Let $\Omega = \mathfrak{R}$. Define a collection of subsets of $\mathfrak{R}$ as follows: $$ \mathfrak{B} = \{A \subseteq \mathfrak{R} \,\,|\,\, A \text{ or } A' \text{ is countable}\}$$
Prove $\mathfrak{B}$ is a $\sigma$-field on $\mathfrak{R}.$
I know you need to follow the definition of a $\sigma$-field to prove this.
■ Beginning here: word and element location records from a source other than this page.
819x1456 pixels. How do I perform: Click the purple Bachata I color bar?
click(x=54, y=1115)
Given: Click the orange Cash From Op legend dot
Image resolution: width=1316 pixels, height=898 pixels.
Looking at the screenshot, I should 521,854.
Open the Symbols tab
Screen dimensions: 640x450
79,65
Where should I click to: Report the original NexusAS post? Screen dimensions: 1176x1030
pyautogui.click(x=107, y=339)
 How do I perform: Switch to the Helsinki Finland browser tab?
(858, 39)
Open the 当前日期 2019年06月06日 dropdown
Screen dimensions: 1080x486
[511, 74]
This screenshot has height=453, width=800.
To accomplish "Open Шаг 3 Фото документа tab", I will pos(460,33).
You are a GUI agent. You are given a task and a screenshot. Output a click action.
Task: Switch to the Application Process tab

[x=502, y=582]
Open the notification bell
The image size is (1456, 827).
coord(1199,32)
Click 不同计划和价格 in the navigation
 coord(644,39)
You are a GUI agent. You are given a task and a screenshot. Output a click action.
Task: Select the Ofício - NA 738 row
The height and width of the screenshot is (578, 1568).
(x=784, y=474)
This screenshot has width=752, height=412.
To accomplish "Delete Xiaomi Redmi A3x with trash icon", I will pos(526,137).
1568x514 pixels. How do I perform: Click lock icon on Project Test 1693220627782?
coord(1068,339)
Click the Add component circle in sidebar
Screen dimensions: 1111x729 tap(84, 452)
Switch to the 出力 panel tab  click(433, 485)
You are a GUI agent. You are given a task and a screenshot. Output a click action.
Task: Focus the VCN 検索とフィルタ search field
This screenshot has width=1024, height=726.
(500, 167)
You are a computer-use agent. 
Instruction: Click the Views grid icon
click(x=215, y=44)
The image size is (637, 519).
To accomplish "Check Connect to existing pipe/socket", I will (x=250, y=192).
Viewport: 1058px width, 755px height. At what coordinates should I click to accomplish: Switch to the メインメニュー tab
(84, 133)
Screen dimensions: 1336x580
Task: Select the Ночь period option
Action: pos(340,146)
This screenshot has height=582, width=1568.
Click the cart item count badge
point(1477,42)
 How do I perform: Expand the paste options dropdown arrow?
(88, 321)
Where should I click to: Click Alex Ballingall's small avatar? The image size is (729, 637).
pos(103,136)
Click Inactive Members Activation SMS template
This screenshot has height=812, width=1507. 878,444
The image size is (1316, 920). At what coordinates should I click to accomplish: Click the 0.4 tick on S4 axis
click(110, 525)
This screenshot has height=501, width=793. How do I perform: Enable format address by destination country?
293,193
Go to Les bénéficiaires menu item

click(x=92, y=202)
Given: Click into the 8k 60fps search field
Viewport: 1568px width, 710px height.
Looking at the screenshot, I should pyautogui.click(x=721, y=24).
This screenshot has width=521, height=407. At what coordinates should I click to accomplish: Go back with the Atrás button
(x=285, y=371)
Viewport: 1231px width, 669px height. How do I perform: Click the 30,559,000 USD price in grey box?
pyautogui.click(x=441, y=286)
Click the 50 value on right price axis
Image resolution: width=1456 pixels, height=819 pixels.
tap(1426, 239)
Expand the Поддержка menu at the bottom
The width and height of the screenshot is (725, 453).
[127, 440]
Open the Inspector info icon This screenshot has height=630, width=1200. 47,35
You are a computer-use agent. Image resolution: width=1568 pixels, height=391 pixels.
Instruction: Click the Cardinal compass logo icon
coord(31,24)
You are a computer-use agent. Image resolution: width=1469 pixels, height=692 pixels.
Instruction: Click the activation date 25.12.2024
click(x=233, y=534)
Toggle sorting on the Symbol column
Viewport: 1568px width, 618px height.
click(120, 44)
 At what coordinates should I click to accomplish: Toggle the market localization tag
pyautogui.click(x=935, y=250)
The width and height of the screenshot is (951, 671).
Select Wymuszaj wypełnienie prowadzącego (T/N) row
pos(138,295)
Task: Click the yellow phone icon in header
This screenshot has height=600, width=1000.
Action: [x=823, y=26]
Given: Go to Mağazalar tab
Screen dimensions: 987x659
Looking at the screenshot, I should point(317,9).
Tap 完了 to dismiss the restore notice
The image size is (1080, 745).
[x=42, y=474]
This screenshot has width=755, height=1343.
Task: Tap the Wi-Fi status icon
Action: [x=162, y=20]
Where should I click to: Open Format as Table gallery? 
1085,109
Definition: $\sigma$-field - A collection $\mathscr{F}$ of subsets of $\Omega$ is called a $\sigma$-field if it satisfies the following conditions:
(a) $\phi \in \mathscr{F}$
(b) If $A_1, A_2, \cdots \in \mathscr{F}$ then $\cup_{i=1}^{\infty}A_i \in \mathscr{F}$
(c) If $A \in \mathscr{F}$ then $A^c \in \mathscr{F}$
but how does the statement given $A$ or $A'$ being countable affect the proof?
Thanks in advance!
a) and c) are obvious. For b) let $A_1, A_2, \cdots \in \mathscr{F}$. Then either $A_n $ is countable for all n or no. If yes, the countable union of countable sets is countable. If no, then $A_n$ is uncountable for some n, then $A'_n$ is countable. Since the complement of a union is the intersection of the complement, the complementar of the union is contained in $A'_n$, so it's countable, so the initial union belongs to the collection.